§ WHAT YOU ARE ASKED TO DO
Write the entries out in full, matching them exactly.

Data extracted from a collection
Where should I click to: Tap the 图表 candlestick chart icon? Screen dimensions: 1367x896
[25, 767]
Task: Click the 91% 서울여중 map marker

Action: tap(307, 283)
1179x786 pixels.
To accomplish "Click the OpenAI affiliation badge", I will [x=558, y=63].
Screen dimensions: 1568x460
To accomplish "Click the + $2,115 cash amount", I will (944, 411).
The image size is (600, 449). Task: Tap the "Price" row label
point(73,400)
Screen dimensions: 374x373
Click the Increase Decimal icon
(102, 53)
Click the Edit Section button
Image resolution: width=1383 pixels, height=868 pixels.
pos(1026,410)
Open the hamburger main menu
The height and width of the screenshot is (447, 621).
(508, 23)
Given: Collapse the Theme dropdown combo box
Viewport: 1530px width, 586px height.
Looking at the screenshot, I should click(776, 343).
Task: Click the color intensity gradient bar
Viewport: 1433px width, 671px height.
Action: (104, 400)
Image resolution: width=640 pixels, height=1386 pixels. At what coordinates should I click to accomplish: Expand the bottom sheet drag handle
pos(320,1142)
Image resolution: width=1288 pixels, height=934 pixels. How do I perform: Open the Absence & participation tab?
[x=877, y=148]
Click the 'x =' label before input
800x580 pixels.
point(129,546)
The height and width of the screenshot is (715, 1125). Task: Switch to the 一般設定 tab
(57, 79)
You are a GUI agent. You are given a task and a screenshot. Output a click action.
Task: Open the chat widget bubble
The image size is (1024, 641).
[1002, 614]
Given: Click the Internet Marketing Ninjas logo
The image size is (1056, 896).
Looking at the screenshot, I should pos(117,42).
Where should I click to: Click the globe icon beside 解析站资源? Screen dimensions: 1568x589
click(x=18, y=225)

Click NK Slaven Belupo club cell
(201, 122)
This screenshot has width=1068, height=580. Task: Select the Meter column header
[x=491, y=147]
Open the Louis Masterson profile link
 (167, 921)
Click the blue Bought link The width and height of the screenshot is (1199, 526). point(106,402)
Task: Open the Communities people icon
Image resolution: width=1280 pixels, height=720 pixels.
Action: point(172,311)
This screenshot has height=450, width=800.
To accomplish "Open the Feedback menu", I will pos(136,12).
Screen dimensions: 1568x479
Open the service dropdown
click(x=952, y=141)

§ OUTPUT FOR THIS TASK
Where should I click to: Tap the 图表 candlestick chart icon? Screen dimensions: 1367x896
[25, 767]
Task: Click the 91% 서울여중 map marker

Action: tap(307, 283)
1179x786 pixels.
To accomplish "Click the OpenAI affiliation badge", I will [x=558, y=63].
Screen dimensions: 1568x460
To accomplish "Click the + $2,115 cash amount", I will (944, 411).
The image size is (600, 449). Task: Tap the "Price" row label
point(73,400)
Screen dimensions: 374x373
Click the Increase Decimal icon
(102, 53)
Click the Edit Section button
Image resolution: width=1383 pixels, height=868 pixels.
pos(1026,410)
Open the hamburger main menu
The height and width of the screenshot is (447, 621).
(508, 23)
Given: Collapse the Theme dropdown combo box
Viewport: 1530px width, 586px height.
Looking at the screenshot, I should click(776, 343).
Task: Click the color intensity gradient bar
Viewport: 1433px width, 671px height.
Action: (104, 400)
Image resolution: width=640 pixels, height=1386 pixels. At what coordinates should I click to accomplish: Expand the bottom sheet drag handle
pos(320,1142)
Image resolution: width=1288 pixels, height=934 pixels. How do I perform: Open the Absence & participation tab?
[x=877, y=148]
Click the 'x =' label before input
800x580 pixels.
point(129,546)
The height and width of the screenshot is (715, 1125). Task: Switch to the 一般設定 tab
(57, 79)
You are a GUI agent. You are given a task and a screenshot. Output a click action.
Task: Open the chat widget bubble
The image size is (1024, 641).
[1002, 614]
Given: Click the Internet Marketing Ninjas logo
The image size is (1056, 896).
Looking at the screenshot, I should pos(117,42).
Where should I click to: Click the globe icon beside 解析站资源? Screen dimensions: 1568x589
click(x=18, y=225)

Click NK Slaven Belupo club cell
(201, 122)
This screenshot has width=1068, height=580. Task: Select the Meter column header
[x=491, y=147]
Open the Louis Masterson profile link
 (167, 921)
Click the blue Bought link The width and height of the screenshot is (1199, 526). point(106,402)
Task: Open the Communities people icon
Image resolution: width=1280 pixels, height=720 pixels.
Action: point(172,311)
This screenshot has height=450, width=800.
To accomplish "Open the Feedback menu", I will pos(136,12).
Screen dimensions: 1568x479
Open the service dropdown
click(x=952, y=141)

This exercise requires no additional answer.